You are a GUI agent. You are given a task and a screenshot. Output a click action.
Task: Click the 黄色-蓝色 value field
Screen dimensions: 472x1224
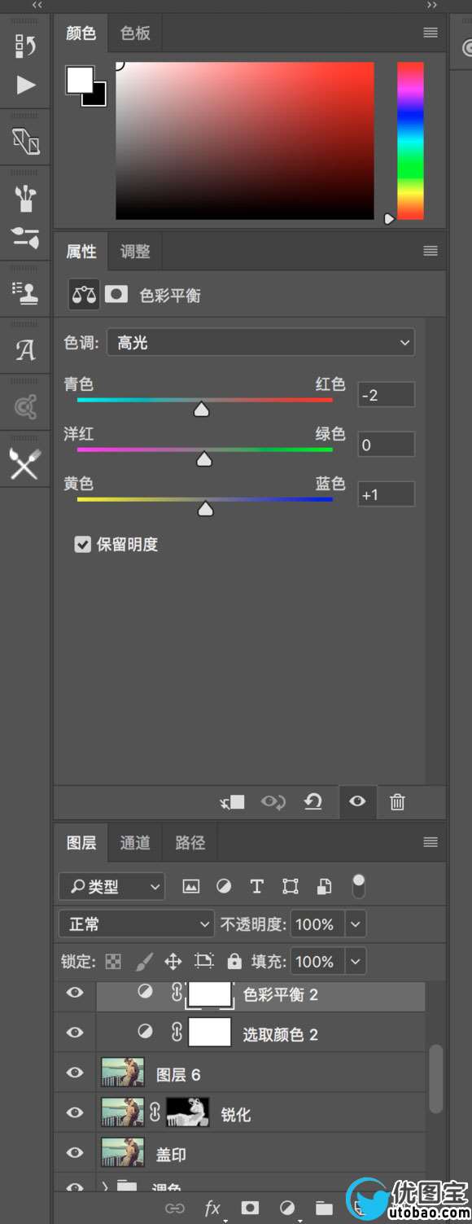pos(386,494)
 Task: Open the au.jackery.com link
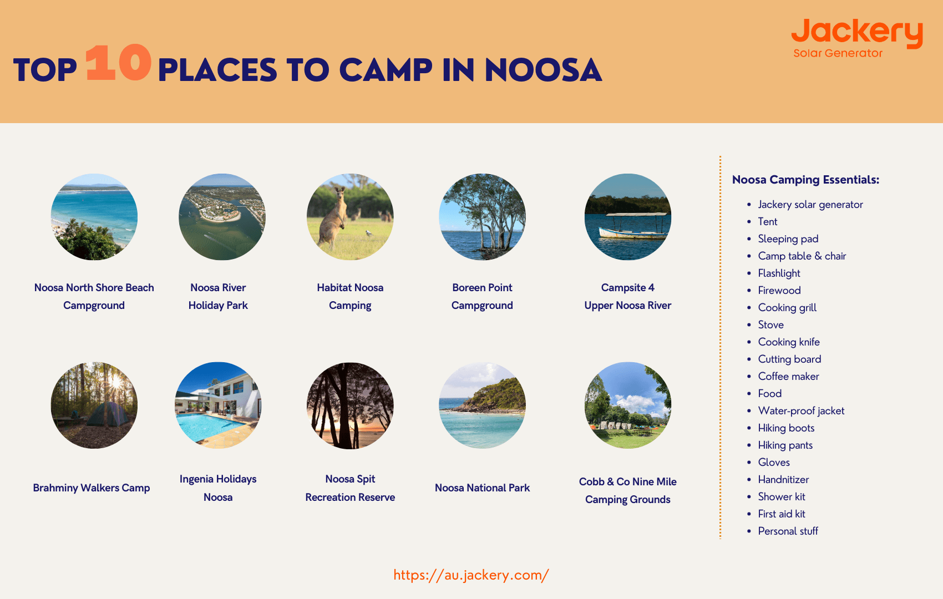[x=471, y=575]
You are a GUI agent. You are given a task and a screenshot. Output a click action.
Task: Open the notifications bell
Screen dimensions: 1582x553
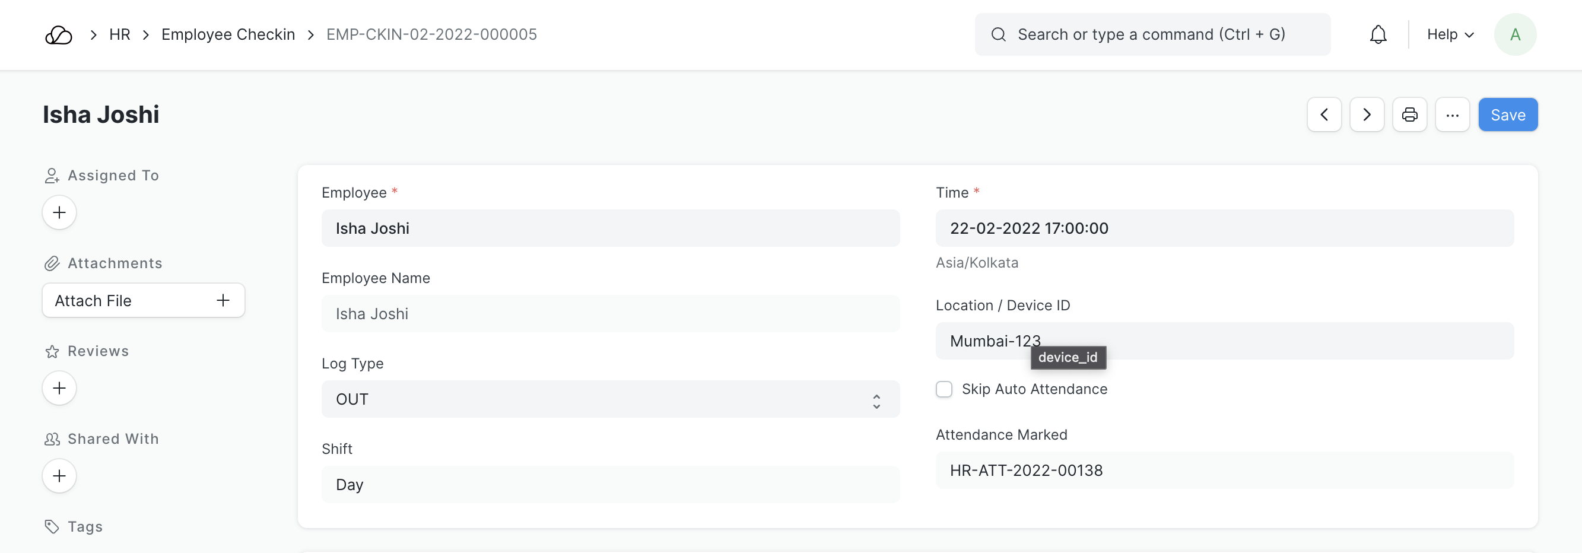coord(1377,35)
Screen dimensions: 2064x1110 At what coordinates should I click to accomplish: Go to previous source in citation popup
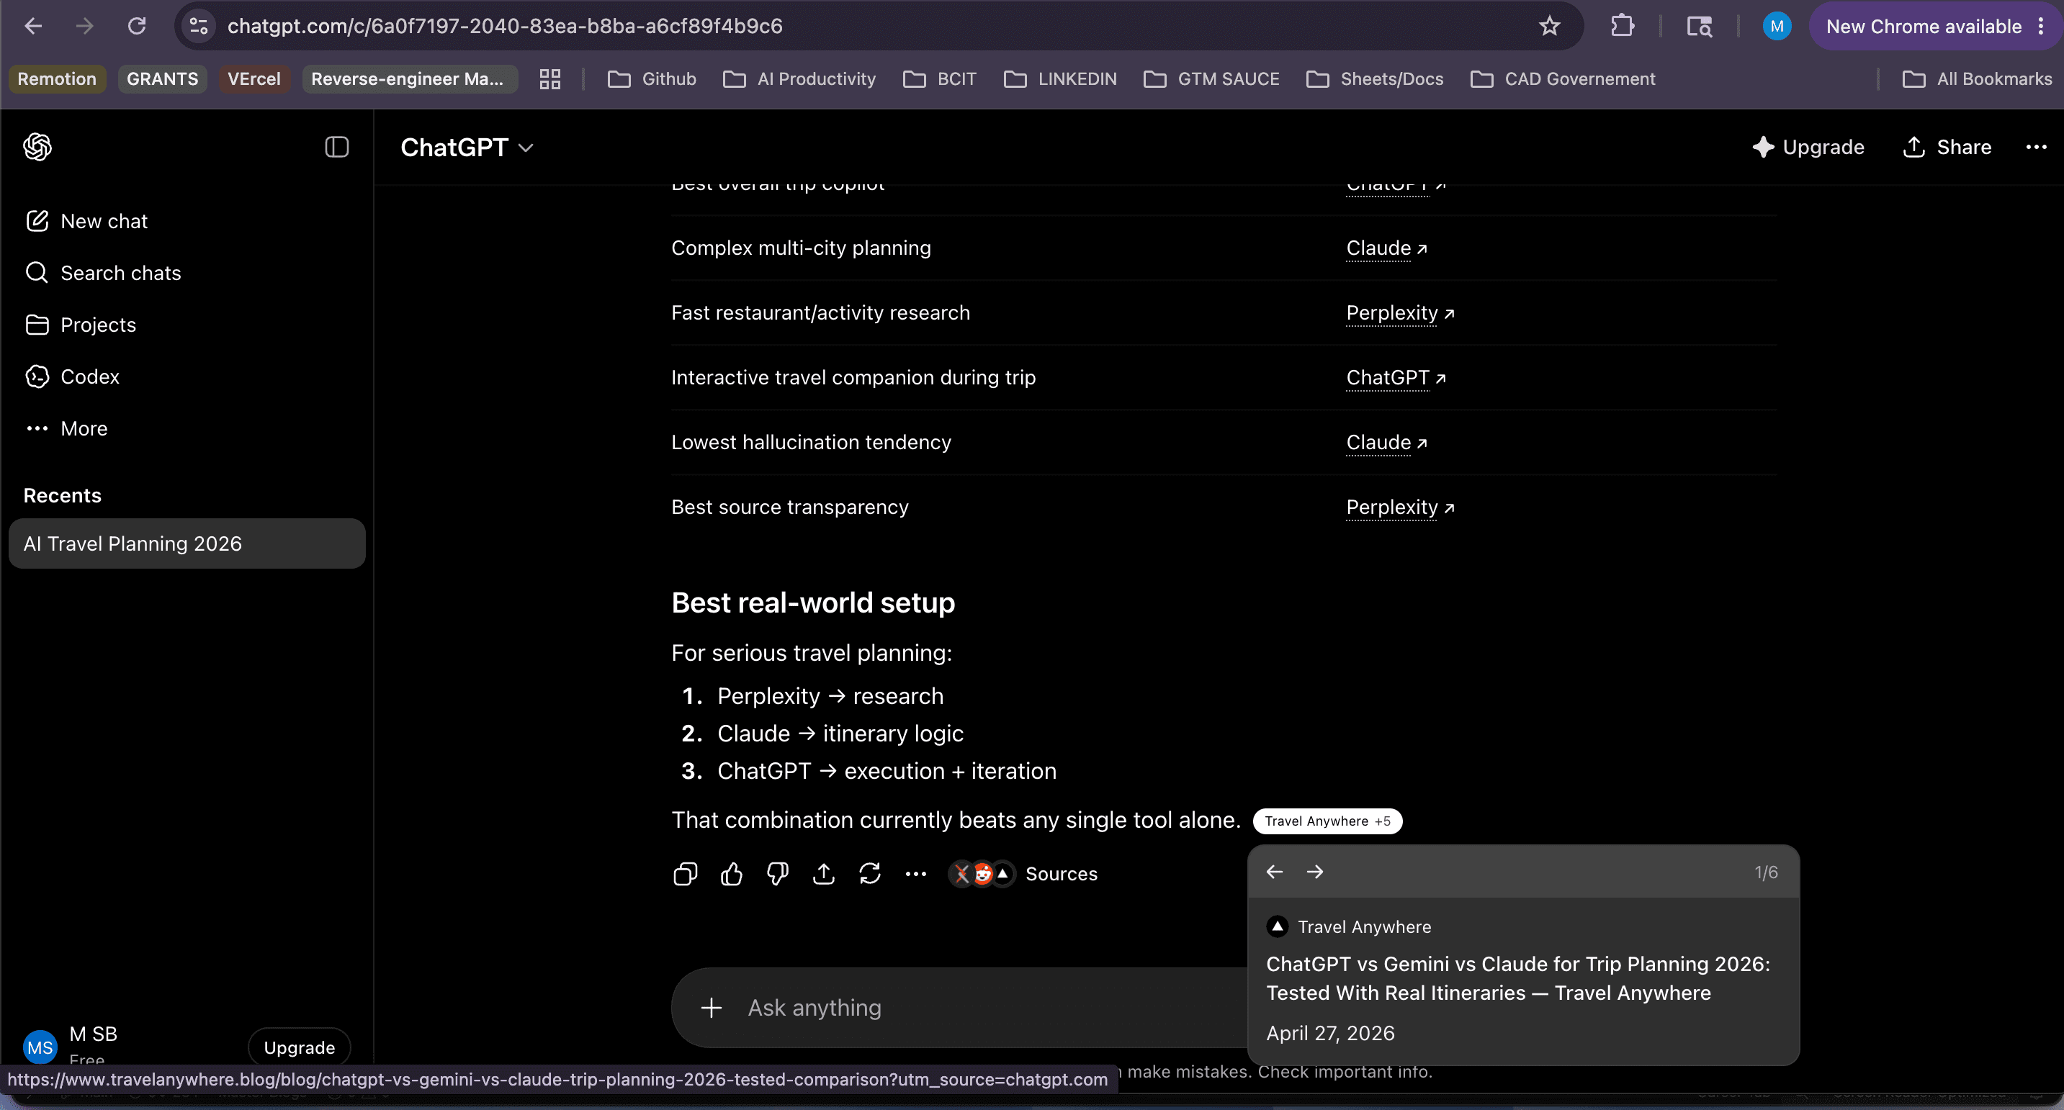(1275, 871)
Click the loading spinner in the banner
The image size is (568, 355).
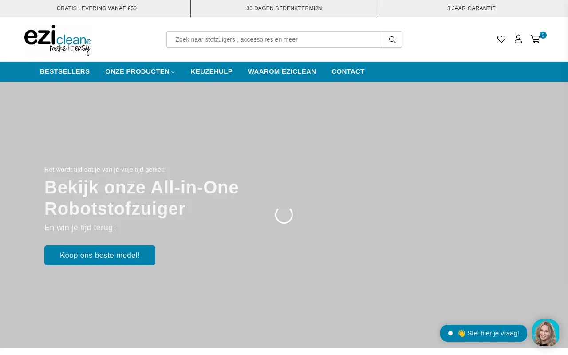click(x=284, y=215)
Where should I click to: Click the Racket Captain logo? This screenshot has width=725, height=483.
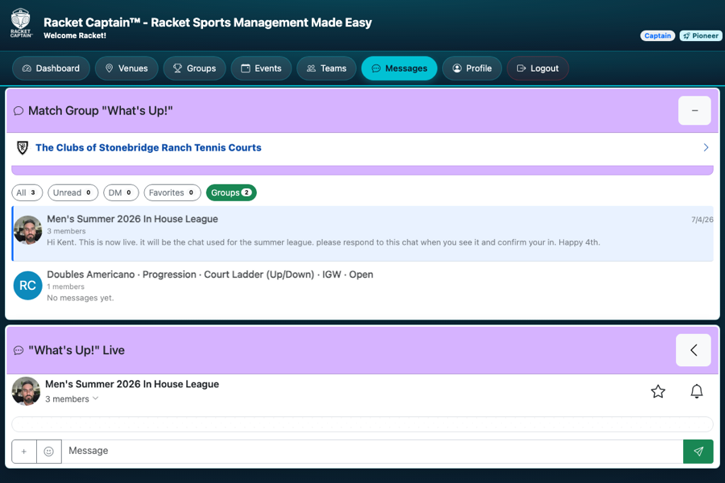click(x=21, y=23)
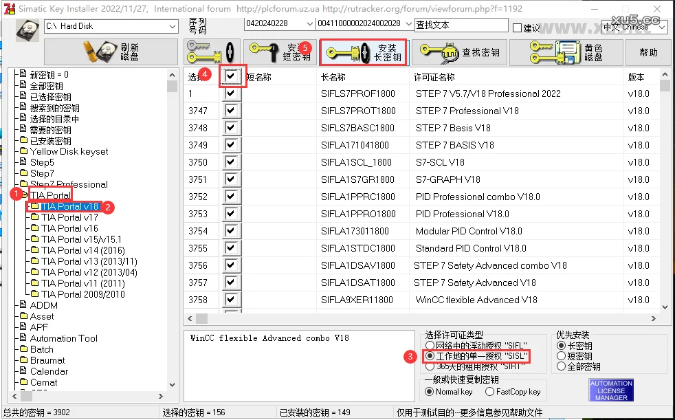675x420 pixels.
Task: Select the TIA Portal v17 folder in the tree
Action: [69, 217]
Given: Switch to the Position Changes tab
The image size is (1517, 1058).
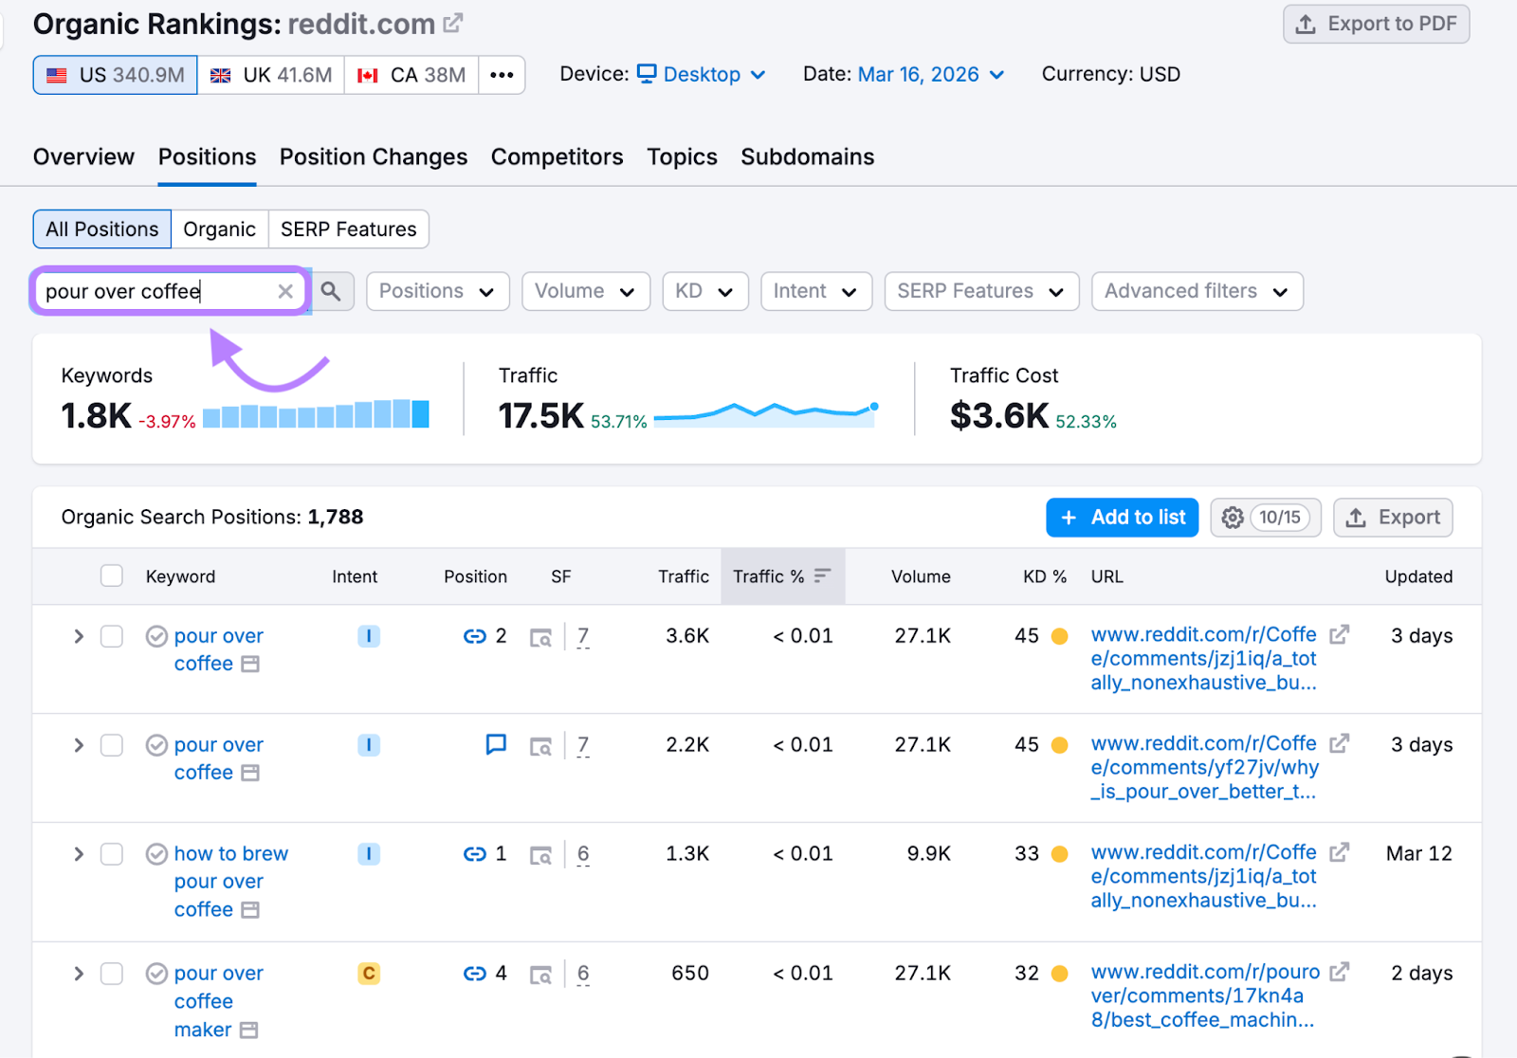Looking at the screenshot, I should [374, 157].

### Work order:
Retype the lines starting with the one that holds "Screen dimensions: 2064x1110" and ending with the last line of the data above, both included; skip the pictures.

### Exercise response:
Screen dimensions: 2064x1110 At what coordinates should I click to accomplish: Go to previous source in citation popup
(1275, 871)
Click the loading spinner in the banner
The image size is (568, 355).
click(x=284, y=215)
Where should I click to: Click the Racket Captain logo? This screenshot has width=725, height=483.
click(x=21, y=23)
675x420 pixels.
Task: Select the TIA Portal v17 folder in the tree
Action: [69, 217]
Given: Switch to the Position Changes tab
The image size is (1517, 1058).
Looking at the screenshot, I should [374, 157].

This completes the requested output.